Dane: Okay, thank you, Jeremy. Next question is how far does PlumeStop distribute once pumping is stopped?
Jeremy: That will really depend on the seepage velocity and how fast the ground water is moving. The dispersive treatment of PlumeStop declines within a short period of time after application, so over a period of about one to three months, it’ll disappear and be gone. And after that, the material will just be locked into place like colloidal carbon and won’t be moving. So the distance it may move would be the type of seepage distance that you might get in one to three months.
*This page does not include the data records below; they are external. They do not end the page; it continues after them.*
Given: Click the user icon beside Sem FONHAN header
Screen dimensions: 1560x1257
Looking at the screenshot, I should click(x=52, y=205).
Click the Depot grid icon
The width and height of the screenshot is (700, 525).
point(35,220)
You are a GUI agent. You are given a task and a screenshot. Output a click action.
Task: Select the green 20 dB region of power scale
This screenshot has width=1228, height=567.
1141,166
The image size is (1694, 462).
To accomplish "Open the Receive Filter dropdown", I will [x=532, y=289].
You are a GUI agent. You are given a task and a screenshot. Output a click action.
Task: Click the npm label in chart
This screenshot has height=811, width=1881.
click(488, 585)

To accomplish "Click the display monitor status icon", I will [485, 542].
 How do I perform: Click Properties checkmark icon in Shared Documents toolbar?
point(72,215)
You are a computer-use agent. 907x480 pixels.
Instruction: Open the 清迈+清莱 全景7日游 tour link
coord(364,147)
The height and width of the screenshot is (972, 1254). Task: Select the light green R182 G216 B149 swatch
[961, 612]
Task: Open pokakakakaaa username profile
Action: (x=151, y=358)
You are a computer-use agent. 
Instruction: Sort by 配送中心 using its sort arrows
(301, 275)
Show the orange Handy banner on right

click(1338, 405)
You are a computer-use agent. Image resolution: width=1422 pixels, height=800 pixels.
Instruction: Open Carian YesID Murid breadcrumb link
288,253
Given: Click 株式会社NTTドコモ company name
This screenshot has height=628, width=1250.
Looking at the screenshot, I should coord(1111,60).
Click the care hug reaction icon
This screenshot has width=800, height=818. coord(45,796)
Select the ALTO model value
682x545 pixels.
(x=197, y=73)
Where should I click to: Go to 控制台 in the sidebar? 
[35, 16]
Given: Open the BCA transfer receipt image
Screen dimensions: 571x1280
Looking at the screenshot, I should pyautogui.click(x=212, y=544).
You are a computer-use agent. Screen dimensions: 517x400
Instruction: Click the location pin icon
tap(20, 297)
If that is…if there’s a concern, if you’re up against a sensitive receptor or a site boundary, then it is possible to use counter reagents that affect the distribution so that we can stop it going past certain points, reusing those as I mentioned in the previous question.
Dane: Okay. All right, thank you, Jeremy. Next question, can PlumeStop work if free product is present, even in small amounts?
Jeremy: The answer is yes, but we would not recommend it because it’s a bit like if you’re dealing with an abstraction system. Yes, you could use an activated carbon filter, but you would probably put an old water interceptor up ahead of that for efficiency grounds. So if there is residual free product, then there are normally better ways of reducing that fast to concentrations where it’s more economical to use the PlumeStop thereafter. So just like you could use a gag filter for capturing free product, you probably wouldn’t want to. You’d use a treatment-trained approach, and use a combination of technologies, or approaches, to get to the clean-up targets with much greater efficiency. So REGENESIS products and technologies are designed to hook together like cabooses, where you can go from free product down to very, very low concentrations with appropriate integration of our technologies. I’ve given a lot of nods towards our remediation services, I’m sort of giving another one here. But the thinking is integrated design rather than magic bullets.
Dane: All right, thanks very much, Jeremy. And that would be the end of our chat questions. If we did not get to your question, a representative from REGENESIS will be contacting you directly via email within the next few days to help you out. If you need immediate assistance, please visit regenesis.com to find your local technical representative, and they will be happy to speak with you. Thanks, again, to our presenter Dr. Birnstingl, and thanks to everyone who could join us. Have a great day.